Neben diesen hervorzuhebenden Einzelstudien bildet die „Statistika łužiskich Serbow“ als wissenschaftlicher Klassiker einen allgemeinen Fixpunkt im kulturellen Gedächtnis der Sorben – was aber nicht gleichbedeutend mit einer hohen allgemeinen Kenntnis des konkreten Textkorpus zu verstehen ist. Mukas erhobene Zahlen finden sich in zahlreichen Wikipedia-Ortseinträgen zur Lausitz wieder und seine Definition der ober- und niedersorbischen Kirchspiele sowie die Karte des sorbischsprachigen Gebietes im Anhang der „Statistik“ bilden bis heute wichtige Grundlagen für die rechtliche Definition des sorbischen Siedlungsgebietes in den Bundesländern Brandenburg und Sachsen. Die Seite aus Teil 3 der „Statistik“, auf der er seine Ergebnisse überblicksartig zusammenfasst, ist derzeit gemeinsam mit der Karte ein Teil der Dauerausstellung des Sorbischen Museums in Bautzen und damit zu einem eigenen Erinnerungsort der sorbischen Geschichte geronnen. Sein němcowar hat es bis zum Songtitel der deutsch-sorbischen Berliner Band „Čorna krušwa“ gebracht. Schließlich ist auch Muka selbst als berühmter Sorbenzähler in Teilaspekte der Figur des Rühmsack in Kito Lorenc Tragigroteske „Die wendische Schifffahrt“ eingeflossen.

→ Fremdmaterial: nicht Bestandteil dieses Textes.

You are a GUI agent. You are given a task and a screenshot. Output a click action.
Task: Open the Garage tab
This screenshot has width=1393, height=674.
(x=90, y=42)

Allerdings fokussieren sich diese vielfältigen Bezugnahmen wie bereits angedeutet im sorbischen Blickwinkel sehr stark auf Mukas Zahlenmaterial, also die Quantifizierung der Sorben – und nur wenig auf die geschichtswissenschaftlichen, ethnografischen und soziologischen Aspekte des Textes. Auch eine kritische Analyse von Mukas hierbei getroffenen Zuschreibungen und Postulaten zur sorbischen Kultur ist bisher in sorabistischer Perspektive nicht über erste Ansätze hinausgekommen. Arnošt Muka erfährt heute in der Sorabistik und der Slawistik vor allem als bedeutender Linguist des Niedersorbischen sowie als zentraler Organisator des wissenschaftlichen, (kultur-)politischen und gesellschaftlichen sorbischen Lebens seiner Epoche Wertschätzung. Dass er in dieser zweiten Funktion mit seinen volkskundlichen Arbeiten, allen voran seiner „Statistik“, nachhaltig die Richtung, die kulturtheoretischen Grundannahmen und damit auch die blinden Flecke der sorabistischen Forschung bis zur Mitte des 20. Jahrhunderts und in Teilaspekten noch weit darüber hinaus prägte, geriet dabei etwas aus dem Blick. Mukas „Statistik“ ist im Lauf des 20. Jahrhunderts zu einem diskursgeschichtlichen Denkmal geworden, hinter dem der eigentliche Text verblasste. Es gilt daher in Zukunft, sie wieder zu einer sprechenden Quelle zu machen und für die fruchtbare Analyse neu zu öffnen.

Literatur

Lorenc, Kito: Die Wendische Schifffahrt. Bautzen 2004.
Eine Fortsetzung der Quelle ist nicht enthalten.